タイトルの「ブレッドウィナー」は一家の稼ぎ手という意味だそうです。

  • 第42回アヌシー国際アニメーション映画祭観客賞・審査員特別賞・最優秀音楽賞受賞
  • 第45回アニー賞最優秀インディペンデント作品賞受賞

また映画の声優や音楽もアフガニスタンに縁のある方々が担当されているそうです。

  • 声優:全体の半分がアフガニスタンにルーツを持つ俳優が担当
  • 音楽:アフガニスタン国立音楽院の学生が参加

【ブレッドウィナー/生きのびるために】原作本

この映画の原作はカナダの平和活動家であり、作家であるデボラ・エリスの「生きのびるために」(さ・ら・え書房刊)です。

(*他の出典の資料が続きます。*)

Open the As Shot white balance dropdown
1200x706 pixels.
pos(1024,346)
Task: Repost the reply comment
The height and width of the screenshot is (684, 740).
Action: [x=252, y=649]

「生きのびるために」は17か国で翻訳され、数々の文学賞を受賞したベストセラー児童文学で、日本でもこの本を読むことができます。



 

【ブレッドウィナー/生きのびるために】感想

たった11歳の女の子が父親を救うために、男装し、男と同じ力仕事を行ってお金を稼ぎ、危険も顧みず刑務所に行く勇気には本当に感心し、胸が痛みます。

この物語は、平和活動家のデボラ・エラスがパキスタンの難民キャンプを訪れ、アフガニスタンの女性や少女から聞いた話をもとに書いた本が原作となっており、ほぼ実話です。

11歳の子供が学校にも行けず外へ出るのも命懸け。

父親が理不尽に逮捕され母親が理不尽に殴られる姿を目の当たりにする。

生きる為に会った事もない親戚の男と結婚をする。

これは遠い国の昔話ではなく今も現実に起こっている出来事なのです。

こんな日々の中に生きていても、パヴァーナの語る物語は美しい色であふれており、友人ショーツィアも見た事もない海に憧れ、いつかそこに行くとお金を貯めて男のふりをして働いています。

パヴァーナたちが地雷だらけの道を話しながら帰り、捨ててあった戦車の上で夢を語る姿はどんな状況でも前を向いて進もうとする彼女たちの強さが現れています。